> SOURCE:
I'm learning how to parse, and such example would be illuminant
Dockimbel
3-Dec-2008
[3278x2]
>> rule: [mark: paren! :mark into [ set v word! set w word!] (print 
[ v w])]
>> parse [[a b]] rule
== false
>> parse [(a b)] rule
a b
== true
There's a nice example here : http://www.rebol.com/docs/core23/rebolcore-15.html#section-6, 
but it requires a string! value as input. You could adapt it to use 
a block! value as input.
Oldes
3-Dec-2008
[3280x2]
Try to play with this: http://oldes.multimedia.cz/rebol/expr-test.r
or:
http://oldes.multimedia.cz/rebol/expr-test2.r
http://oldes.multimedia.cz/rebol/expr-test3.r
Davide
3-Dec-2008
[3282x3]
thanks ! I'm going to study it
ok this is my first attempt for a basic expression parser

stack: copy []
push: func [x] [insert stack x]
pop: does [take stack]
term: [
	pos: paren! :pos into [expr] (push rejoin ["(" pop ")"]) |
	set t string! (push mold t ) | 

 set sign opt ['+ | '-] set t number! (if none? sign [sign: '+] push 
 mold (t * to-integer join sign "1")) | 

 set gp path! (push rejoin [{$('#} first gp {').attr('} second gp 
 {')} ]) 
]
oper: compose ['+ | '- | '* | (to-lit-word "/")]
operrule: [set o oper (push o)]

expr: [term any [operrule term (t2: pop o: pop t1: pop push rejoin 
[t1 o t2])]]


I'm sure it's not optimized nor correct, so any correction is welcome.
it can parse expression like: [- 1 * (a/b + 2)] and it emits a javascript 
compatible string.
(is a part of a comet server written in rebol)
Oldes
4-Dec-2008
[3285x3]
instead of:

set sign opt ['+ | '-] set t number! (if none? sign [sign: '+] push 
mold (t * to-integer join sign "1")) |
I would use something like:
    set t number! (push mold t ) |
 '- set t number! (push mold negate t ) |

(Which is not perfect as well)
because the above will not work for expressions like: [ - (1 + 1)]
also I'm not sure, if the mold is needed
Brock
4-Dec-2008
[3288x5]
I am having some parse difficulties.  I have the below code...
records: read/lines http://www.geocities.com/[kalef-:-rogers-:-com]/samples.txt
lang-rule: [
	thru "language%3a" copy language to "+%2b" |
	thru "language%3a" copy language to "&resultview" |
	thru "language%3a" copy language to "&"
	;thru "language="   copy language to "&" |
]
rec: 1
foreach record records[
	language: copy ""
	parse record [lang-rule]
	print [rec tab language]
	rec: rec + 1
]
in the parse rule  lang-rule.  It seems that only two of the three 
rules work at any one time with the data I have loaded. (note the 
last rule is commented out)
If I change the order of the rules and place the pipe or bar '|' 
as appropriate, I can't get all three of these rules to work together.
I expect the output to be either the text 'en' or 'fr'  (for english 
or french) for each record, however records 52 & 66 the parse is 
not ending properly for the current setup.  If you change the order 
of the rules, then other records will not work as expected.   Any 
ideas?

> Element lookup records:
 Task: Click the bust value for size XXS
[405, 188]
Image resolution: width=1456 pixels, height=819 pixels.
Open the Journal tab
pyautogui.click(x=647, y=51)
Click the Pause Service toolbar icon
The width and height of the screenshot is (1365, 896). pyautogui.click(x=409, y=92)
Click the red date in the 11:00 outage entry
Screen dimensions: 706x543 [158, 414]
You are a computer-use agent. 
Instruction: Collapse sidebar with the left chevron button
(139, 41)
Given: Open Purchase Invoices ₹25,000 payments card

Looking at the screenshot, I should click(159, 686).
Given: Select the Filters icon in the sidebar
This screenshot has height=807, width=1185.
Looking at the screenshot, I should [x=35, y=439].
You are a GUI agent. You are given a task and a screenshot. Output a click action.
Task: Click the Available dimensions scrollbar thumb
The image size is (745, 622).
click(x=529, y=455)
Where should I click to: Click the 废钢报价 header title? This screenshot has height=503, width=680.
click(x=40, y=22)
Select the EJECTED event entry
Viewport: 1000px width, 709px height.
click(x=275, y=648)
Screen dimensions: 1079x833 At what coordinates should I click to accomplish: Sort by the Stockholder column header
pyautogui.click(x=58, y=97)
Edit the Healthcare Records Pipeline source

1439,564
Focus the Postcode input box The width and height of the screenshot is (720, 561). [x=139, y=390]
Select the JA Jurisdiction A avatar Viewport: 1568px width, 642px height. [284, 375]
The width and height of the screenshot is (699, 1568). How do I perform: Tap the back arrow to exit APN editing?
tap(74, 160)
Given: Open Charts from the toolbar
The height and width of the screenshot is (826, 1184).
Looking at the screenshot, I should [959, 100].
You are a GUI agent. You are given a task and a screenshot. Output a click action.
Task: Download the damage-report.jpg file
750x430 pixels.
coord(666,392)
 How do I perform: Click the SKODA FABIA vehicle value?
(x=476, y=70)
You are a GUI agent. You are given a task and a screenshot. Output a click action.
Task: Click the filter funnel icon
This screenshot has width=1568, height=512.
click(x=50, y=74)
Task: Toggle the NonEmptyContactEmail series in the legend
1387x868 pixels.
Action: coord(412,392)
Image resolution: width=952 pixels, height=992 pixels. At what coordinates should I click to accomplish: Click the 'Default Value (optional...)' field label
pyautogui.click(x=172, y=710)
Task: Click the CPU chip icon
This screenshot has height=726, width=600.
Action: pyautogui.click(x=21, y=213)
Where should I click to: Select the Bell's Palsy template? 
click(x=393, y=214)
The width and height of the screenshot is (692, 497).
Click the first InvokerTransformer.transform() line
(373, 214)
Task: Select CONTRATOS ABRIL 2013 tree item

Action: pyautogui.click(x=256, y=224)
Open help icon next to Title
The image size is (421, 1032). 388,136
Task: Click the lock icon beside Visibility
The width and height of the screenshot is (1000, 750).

> WORK TO COMPLETE:
Sum up the forum thread above in three sentences.

> FULL RESPONSE:
In a thread on learning to use parse, Dockimbel shows a rule that matches a paren! value and prints the two words inside it, and Oldes shares links to expression test scripts. Davide then posts a first attempt at a basic expression parser that handles input like [- 1 * (a/b + 2)] and emits a JavaScript-compatible string, and Oldes suggests a simpler way to handle negative numbers while noting it won't work for expressions like [ - (1 + 1)]. Brock describes a rule with three alternatives for pulling the language out of each record, where only two work at any one time and records 52 and 66 don't parse properly, and asks for ideas.